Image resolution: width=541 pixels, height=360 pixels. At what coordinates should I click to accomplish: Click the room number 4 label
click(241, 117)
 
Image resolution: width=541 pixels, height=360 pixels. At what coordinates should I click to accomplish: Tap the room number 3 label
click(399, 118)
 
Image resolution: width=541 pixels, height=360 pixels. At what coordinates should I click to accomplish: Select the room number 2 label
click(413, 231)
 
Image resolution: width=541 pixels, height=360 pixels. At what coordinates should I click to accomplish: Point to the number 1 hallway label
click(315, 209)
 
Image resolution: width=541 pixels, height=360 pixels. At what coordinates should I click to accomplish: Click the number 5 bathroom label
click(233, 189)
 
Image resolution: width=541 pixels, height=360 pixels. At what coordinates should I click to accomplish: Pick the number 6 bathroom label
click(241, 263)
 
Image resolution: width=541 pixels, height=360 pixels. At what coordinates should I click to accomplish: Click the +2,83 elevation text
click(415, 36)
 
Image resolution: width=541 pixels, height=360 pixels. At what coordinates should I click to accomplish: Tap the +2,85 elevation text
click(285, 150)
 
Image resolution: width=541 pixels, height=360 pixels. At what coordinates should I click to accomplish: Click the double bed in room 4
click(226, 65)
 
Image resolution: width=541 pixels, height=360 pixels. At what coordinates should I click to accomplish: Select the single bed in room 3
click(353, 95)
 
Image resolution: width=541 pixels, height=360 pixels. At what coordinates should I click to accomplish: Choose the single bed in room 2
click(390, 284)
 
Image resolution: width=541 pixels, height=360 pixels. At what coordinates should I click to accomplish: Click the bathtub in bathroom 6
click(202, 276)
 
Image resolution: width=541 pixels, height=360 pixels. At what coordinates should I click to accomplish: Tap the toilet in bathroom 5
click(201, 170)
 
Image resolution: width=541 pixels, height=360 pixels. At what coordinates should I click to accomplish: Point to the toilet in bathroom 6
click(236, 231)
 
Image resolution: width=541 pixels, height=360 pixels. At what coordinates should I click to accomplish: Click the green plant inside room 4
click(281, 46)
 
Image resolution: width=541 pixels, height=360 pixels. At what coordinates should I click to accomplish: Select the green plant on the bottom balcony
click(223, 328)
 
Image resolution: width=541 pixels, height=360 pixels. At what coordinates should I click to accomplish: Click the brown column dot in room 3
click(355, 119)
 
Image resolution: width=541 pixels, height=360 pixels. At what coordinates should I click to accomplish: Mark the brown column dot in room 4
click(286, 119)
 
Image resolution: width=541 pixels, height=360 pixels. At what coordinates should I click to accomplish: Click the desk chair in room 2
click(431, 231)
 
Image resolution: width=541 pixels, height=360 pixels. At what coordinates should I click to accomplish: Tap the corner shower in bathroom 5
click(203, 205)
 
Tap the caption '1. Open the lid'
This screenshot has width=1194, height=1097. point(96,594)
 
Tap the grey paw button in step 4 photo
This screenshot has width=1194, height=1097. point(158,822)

+++

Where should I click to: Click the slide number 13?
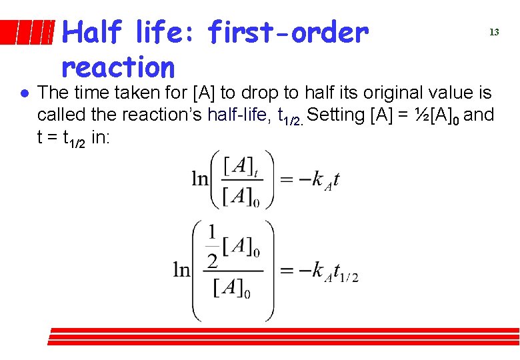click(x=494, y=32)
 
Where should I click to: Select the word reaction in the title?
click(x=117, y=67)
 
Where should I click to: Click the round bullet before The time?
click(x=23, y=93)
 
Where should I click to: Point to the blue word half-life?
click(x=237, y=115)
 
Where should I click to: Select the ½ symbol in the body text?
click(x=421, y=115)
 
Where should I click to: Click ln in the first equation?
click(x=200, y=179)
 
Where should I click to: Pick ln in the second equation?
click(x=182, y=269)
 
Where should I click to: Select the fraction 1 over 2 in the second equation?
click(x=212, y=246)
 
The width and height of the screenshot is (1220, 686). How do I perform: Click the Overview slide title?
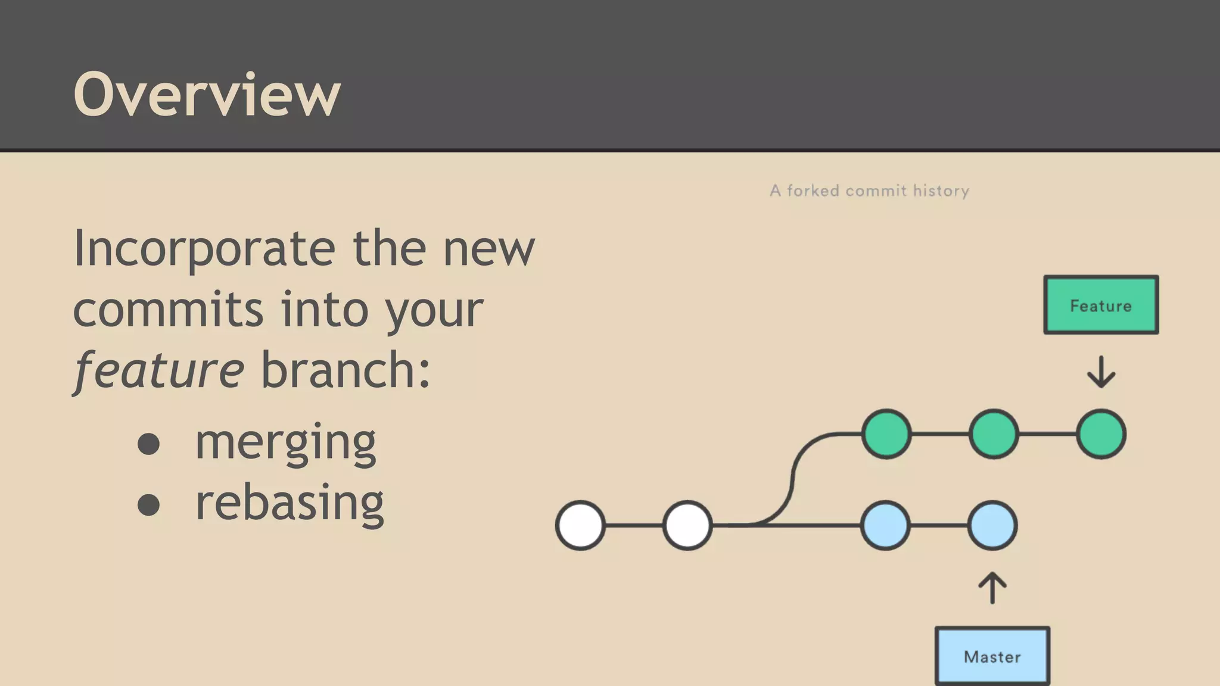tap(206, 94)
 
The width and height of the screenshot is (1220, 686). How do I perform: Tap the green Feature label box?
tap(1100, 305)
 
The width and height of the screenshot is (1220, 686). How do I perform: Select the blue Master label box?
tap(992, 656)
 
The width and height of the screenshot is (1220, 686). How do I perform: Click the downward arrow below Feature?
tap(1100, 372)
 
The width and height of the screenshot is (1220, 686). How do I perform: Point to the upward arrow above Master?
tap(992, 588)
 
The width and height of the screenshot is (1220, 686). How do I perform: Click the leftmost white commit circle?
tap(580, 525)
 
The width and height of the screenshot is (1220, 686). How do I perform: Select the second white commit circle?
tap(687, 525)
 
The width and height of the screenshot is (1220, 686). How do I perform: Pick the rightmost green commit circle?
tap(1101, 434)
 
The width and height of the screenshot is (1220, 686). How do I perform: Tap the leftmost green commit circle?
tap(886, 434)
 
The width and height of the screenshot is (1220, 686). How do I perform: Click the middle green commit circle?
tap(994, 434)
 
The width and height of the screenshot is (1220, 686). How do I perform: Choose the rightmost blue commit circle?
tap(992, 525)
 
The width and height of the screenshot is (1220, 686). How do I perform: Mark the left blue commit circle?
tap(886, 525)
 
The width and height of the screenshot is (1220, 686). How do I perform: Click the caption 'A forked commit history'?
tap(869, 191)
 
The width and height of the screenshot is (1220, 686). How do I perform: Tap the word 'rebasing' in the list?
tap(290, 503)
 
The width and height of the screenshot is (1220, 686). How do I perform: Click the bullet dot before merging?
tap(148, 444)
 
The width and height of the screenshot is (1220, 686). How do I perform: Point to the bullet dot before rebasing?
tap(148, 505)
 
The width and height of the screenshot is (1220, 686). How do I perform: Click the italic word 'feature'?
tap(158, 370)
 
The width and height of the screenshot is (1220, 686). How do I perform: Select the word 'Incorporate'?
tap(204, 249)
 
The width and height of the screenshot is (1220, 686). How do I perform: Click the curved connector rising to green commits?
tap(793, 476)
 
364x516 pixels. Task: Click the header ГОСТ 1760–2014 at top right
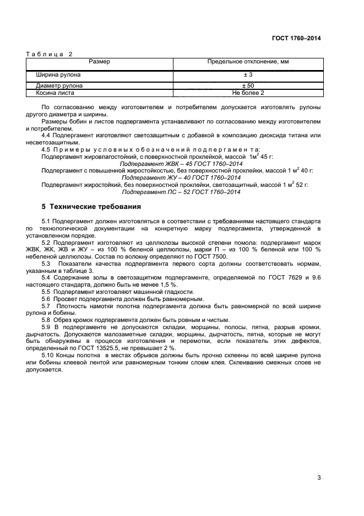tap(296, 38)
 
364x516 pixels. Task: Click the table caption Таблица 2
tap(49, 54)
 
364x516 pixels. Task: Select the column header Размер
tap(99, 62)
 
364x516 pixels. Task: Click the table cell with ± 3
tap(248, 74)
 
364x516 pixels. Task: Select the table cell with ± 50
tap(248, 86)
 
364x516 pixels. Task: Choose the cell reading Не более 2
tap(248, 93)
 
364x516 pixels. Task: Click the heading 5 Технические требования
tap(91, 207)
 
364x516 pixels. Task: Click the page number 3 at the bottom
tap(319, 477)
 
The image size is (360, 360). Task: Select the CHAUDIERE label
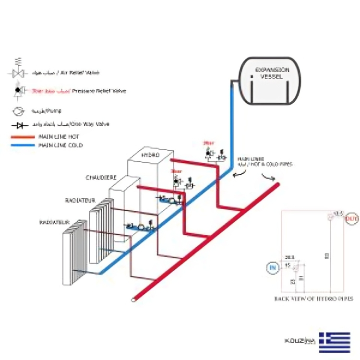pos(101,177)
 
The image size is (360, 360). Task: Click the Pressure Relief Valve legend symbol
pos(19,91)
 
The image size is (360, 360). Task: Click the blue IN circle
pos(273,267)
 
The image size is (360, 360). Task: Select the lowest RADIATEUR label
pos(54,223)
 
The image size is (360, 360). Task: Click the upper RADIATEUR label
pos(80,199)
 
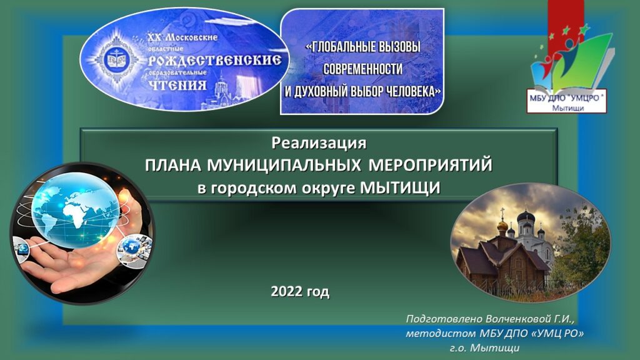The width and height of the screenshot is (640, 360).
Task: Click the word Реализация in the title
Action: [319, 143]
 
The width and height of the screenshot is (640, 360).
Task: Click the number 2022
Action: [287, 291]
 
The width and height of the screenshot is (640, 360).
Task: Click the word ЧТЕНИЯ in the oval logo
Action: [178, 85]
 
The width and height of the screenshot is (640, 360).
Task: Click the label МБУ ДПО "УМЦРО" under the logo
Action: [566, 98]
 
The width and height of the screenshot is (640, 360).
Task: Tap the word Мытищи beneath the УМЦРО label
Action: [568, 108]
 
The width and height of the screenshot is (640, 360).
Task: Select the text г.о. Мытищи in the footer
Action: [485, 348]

+++

• _Directions for this task_
Show each line of the records above that contains the string "symbol". Case counts.

• _Exercise output_
Where should I click to: Select the ½ symbol in the body text?
The image size is (360, 360). Task: Click the Pressure Relief Valve legend symbol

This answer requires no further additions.